If the user doesn't replace their solr.in.sh script, then they probably won't 
have an issue on upgrade ... but then they might be missing out on a bugfix or 
a performance-enhancing update.

Now that I get a good look at solr.in.sh, the only things it does out of the 
box are set the max heap and the GC tuning options.  All the other things in 
there are commented ... so now it makes a lot more sense as to why it would be 
set up the way it is.  I think those default options should be in the main solr 
script, and it should be possible to override them in an additional script, 
with a sample version of that additional script provided in the download.

> Move user customization out of solr.in.* scripts
> ------------------------------------------------
>
>                 Key: SOLR-7850
>                 URL: https://issues.apache.org/jira/browse/SOLR-7850
>             Project: Solr
>          Issue Type: Improvement
>          Components: scripts and tools
>    Affects Versions: 5.2.1
>            Reporter: Shawn Heisey
>            Priority: Minor
>
> I've seen a fair number of users customizing solr.in.* scripts to make 
> changes to their Solr installs.  I think the documentation suggests this, 
> though I haven't confirmed.
> One possible problem with this is that we might make changes in those scripts 
> which such a user would want in their setup, but if they replace the script 
> with the one in the new version, they will lose their customizations.

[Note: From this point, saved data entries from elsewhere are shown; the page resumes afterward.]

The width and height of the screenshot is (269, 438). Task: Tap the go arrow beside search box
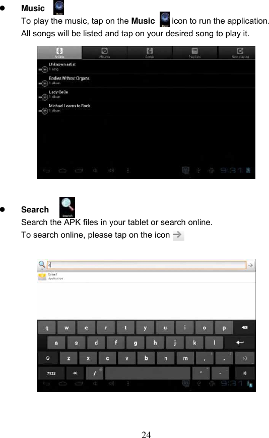[x=250, y=265]
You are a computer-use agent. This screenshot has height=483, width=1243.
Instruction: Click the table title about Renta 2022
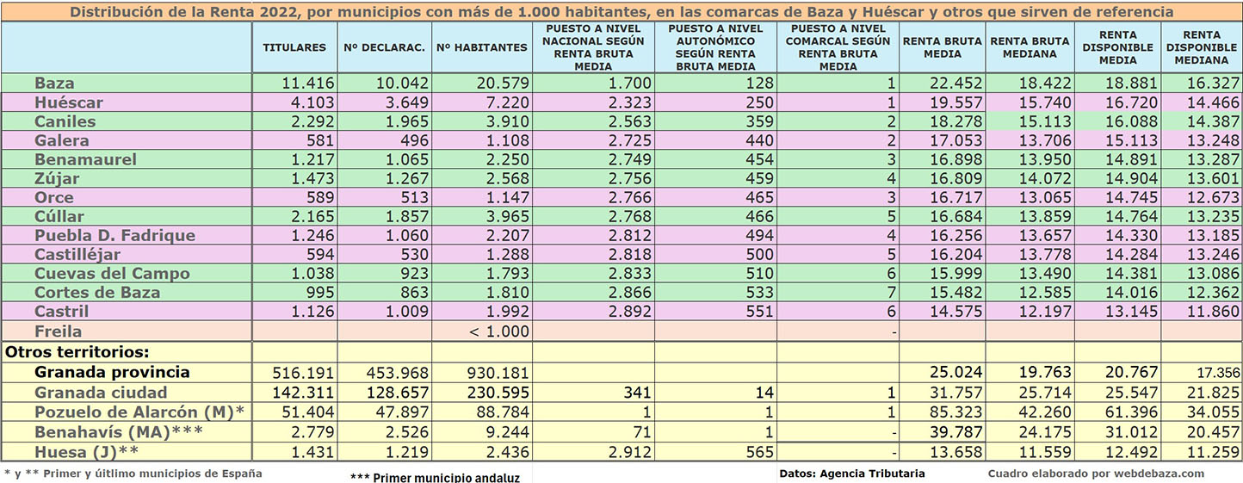click(x=621, y=12)
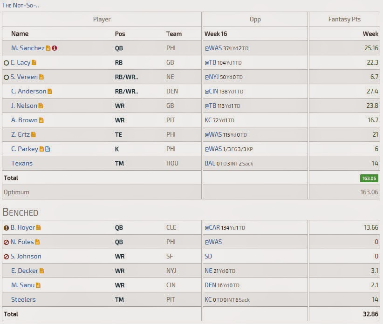Open the Steelers bench team link
Screen dimensions: 383x324
[x=23, y=299]
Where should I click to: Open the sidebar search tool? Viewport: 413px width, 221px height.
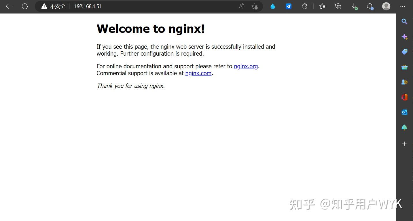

> I propose instead that we have the startup script look for and utilize a user 
> customization script, in a similar manner to linux init scripts that look for 
> /etc/default/packagename, but are able to function without it.  I'm not 
> entirely sure where the script should live or what it should be called.  One 
> idea is server/etc/userconfig.\{sh,cmd\} ... but I haven't put a lot of 
> thought into it yet.
> If the internal behavior of our scripts is largely replaced by a small java 
> app as detailed in SOLR-7043, then the same thing should apply there -- have 
> a config file for a user to specify settings, but work perfectly if that 
> config file is absent.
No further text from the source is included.